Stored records
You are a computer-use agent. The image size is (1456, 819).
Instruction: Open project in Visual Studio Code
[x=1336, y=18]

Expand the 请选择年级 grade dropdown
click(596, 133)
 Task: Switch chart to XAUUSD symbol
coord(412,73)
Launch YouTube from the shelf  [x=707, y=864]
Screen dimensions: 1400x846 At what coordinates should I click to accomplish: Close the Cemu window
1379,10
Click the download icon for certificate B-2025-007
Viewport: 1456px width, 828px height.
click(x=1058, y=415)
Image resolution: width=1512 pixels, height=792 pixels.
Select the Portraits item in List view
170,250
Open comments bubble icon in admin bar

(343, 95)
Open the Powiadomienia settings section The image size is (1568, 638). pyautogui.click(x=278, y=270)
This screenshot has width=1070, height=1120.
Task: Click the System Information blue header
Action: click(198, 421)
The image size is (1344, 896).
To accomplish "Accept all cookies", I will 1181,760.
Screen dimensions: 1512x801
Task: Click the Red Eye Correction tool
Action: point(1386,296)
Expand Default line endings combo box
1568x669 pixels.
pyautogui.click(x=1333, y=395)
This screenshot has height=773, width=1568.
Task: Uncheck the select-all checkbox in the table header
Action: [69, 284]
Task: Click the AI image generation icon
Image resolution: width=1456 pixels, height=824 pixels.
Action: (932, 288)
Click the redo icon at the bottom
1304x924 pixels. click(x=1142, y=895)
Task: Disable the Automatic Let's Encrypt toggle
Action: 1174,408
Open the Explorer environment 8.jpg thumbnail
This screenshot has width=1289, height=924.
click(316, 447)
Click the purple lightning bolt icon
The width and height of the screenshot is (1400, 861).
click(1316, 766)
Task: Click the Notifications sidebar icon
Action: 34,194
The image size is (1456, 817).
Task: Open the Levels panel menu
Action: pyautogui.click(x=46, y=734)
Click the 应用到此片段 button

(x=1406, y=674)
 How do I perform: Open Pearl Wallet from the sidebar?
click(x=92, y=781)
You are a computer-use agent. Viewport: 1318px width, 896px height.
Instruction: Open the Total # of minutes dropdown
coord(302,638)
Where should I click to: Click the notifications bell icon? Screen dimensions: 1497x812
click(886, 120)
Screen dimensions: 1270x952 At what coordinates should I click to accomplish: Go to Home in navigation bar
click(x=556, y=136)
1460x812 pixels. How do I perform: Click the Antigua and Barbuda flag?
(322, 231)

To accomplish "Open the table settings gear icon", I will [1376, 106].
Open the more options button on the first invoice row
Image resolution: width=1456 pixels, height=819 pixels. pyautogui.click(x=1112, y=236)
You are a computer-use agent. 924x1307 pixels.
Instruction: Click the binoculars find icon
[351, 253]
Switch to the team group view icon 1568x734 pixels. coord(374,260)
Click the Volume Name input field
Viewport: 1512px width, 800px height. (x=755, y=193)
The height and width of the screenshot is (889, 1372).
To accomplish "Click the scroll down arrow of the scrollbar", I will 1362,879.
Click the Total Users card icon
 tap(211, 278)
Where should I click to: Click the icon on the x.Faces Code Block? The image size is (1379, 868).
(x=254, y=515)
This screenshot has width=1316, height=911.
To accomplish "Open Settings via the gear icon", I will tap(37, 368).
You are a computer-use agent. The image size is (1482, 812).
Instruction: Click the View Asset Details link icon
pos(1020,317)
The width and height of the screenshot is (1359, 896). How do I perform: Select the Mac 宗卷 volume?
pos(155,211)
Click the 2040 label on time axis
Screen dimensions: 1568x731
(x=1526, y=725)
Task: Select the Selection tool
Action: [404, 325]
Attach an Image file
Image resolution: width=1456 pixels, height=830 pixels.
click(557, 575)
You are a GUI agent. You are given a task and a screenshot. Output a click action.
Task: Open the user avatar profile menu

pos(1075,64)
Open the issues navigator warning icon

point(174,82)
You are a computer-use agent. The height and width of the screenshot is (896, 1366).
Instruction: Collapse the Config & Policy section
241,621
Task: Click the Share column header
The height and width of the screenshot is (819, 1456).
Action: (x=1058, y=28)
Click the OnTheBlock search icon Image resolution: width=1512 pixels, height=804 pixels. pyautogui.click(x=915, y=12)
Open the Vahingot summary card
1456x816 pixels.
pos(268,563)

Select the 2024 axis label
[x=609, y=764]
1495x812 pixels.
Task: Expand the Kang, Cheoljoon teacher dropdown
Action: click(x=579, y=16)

__EXERCISE DESCRIPTION__: Retype the portion of the data above that starts on the line with "Click the redo icon at the bottom" and finishes on the line with "Open the Explorer environment 8.jpg thumbnail", including both of those lines.

__WRITTEN REPLY__:
Click the redo icon at the bottom
1304x924 pixels. click(x=1142, y=895)
Task: Disable the Automatic Let's Encrypt toggle
Action: 1174,408
Open the Explorer environment 8.jpg thumbnail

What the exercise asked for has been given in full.